Kura Revolving Sushi Bar is a publicly traded company with more than two dozen locations across the country, 11 of which are in the Southern California area. Its current market value is $87 million dollars; it disclosed earlier this month that it had $24 million in cash reserves, along with a $20 million loan from its Japanese parent company, Kura Sushi, Inc.

Kura president and CEO Jimmy Uba wrote a letter today on the restaurant’s website explaining that the company’s intention was to use the $6 million federal loan to keep its non-furloughed workers employed for as long as possible. Kura closed most of its restaurants on March 18, following nationwide dining room closures in response to the ongoing coronavirus pandemic.

When the announcement for PPP went public, Uba says the company was initially excited to keep remaining staff on payroll and even re-hire furloughed employees, who represented about 35 percent of the company’s workforce. However, competition for the $350 billion set aside for the PPP loans was fierce, and seems to have favored well-connected entities — leading to multiple lawsuits against banks issuing the loans — including numerous large, highly capitalized restaurant chains, such as Ruth’s Chris Steakhouse. Countless independent restaurants in LA and across the country were shut out of the program as a result.

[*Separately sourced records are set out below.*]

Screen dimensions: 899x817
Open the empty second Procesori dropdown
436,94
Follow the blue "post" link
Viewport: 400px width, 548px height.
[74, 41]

Uba hopes that the returned funds will go to businesses and potentially other restaurant owners who aren’t as well capitalized as Kura:

With the Paycheck Protection Program, we assumed all restaurant employees would be able to continue being paid, regardless of where they worked, and that the funds would be enough for everyone. This was a wrong assumption.

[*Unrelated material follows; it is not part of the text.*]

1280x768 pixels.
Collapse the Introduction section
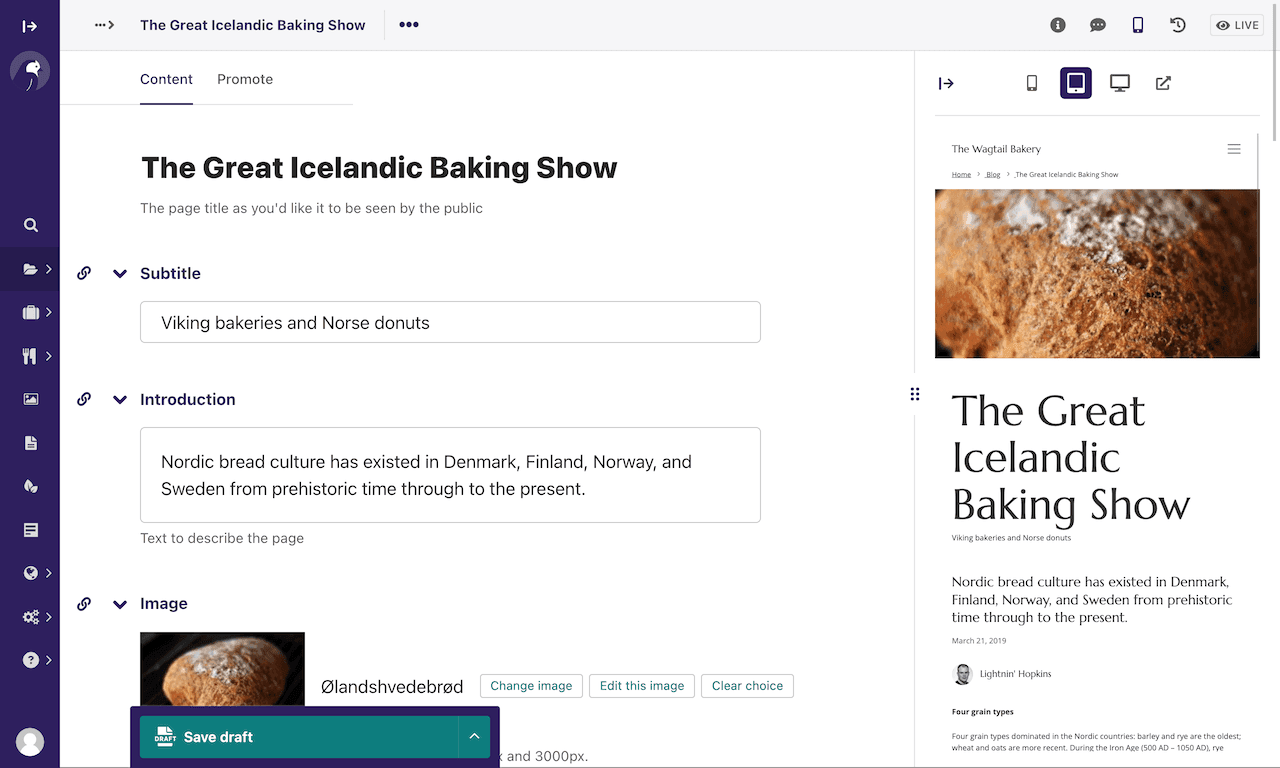(120, 399)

Today, we made the decision to return our PPP loan. This was a difficult decision because our employees are extremely important to us, but it’s impossible to ignore the fact that our finances allow us to weather financial hardship for a longer period than independent restaurant owners. We hope that these funds will be shared equitably among deserving candidates.

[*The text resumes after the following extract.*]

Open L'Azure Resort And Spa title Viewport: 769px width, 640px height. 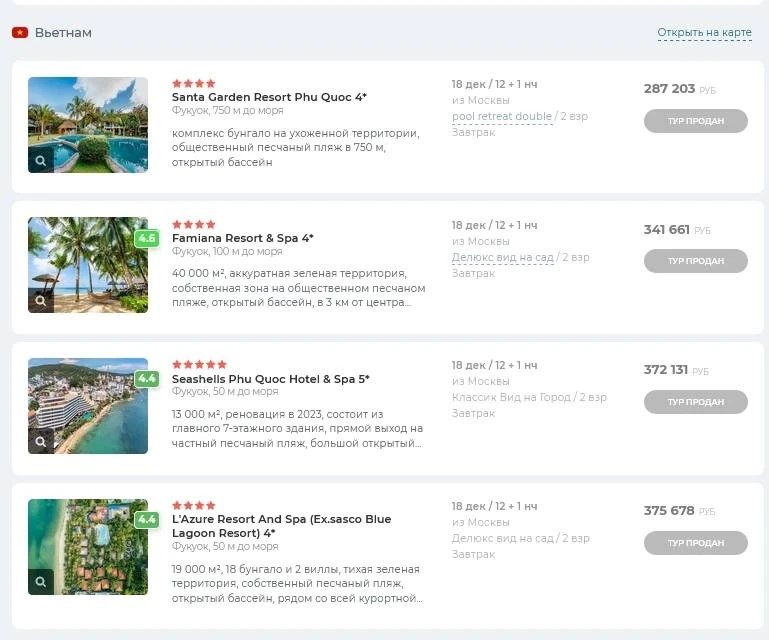281,526
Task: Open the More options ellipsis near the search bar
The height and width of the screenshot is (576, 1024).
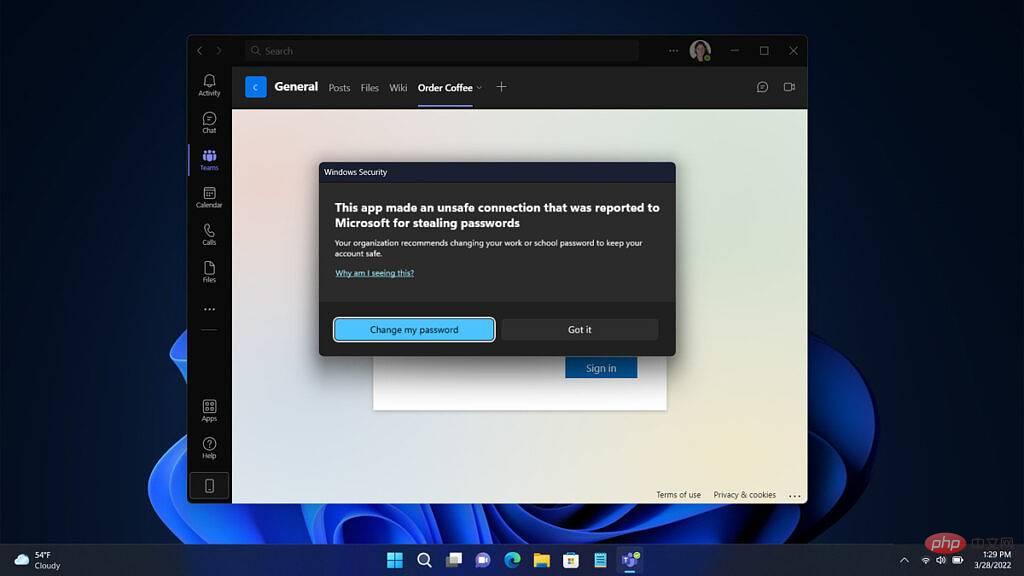Action: pyautogui.click(x=673, y=50)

The PPP was initially intended to help small businesses with fewer than 500 employees pay employees during the coronavirus pandemic, keeping workers on the payroll and off of unemployment. However, the bill allowed businesses with fewer than 500 workers per location to qualify, which meant that large chains like Shake Shack, which potentially have thousands of employees, could secure PPP funds. As long as 75 percent of the loan is used for payroll expenses, the government-backed loans will be forgiven.

Ruth’s Chris Steakhouse, Potbelly, and other sizeable restaurant chains have not returned funds. Ruth’s Chris Steakhouse in particular, which was able to get twice the maximum of $10 million through the use of two subsidiaries, is being petitioned to refund federal loan funds so that the money could go to “true small businesses.”

Congress passed another aid bill this afternoon with $310 billion to replenish the Paycheck Protection Program; $30 billion was specifically set aside for community-based lenders, with another $30 billion for mid-sized banks and credit unions, which should increase the number of small businesses who can quality for the federal loans.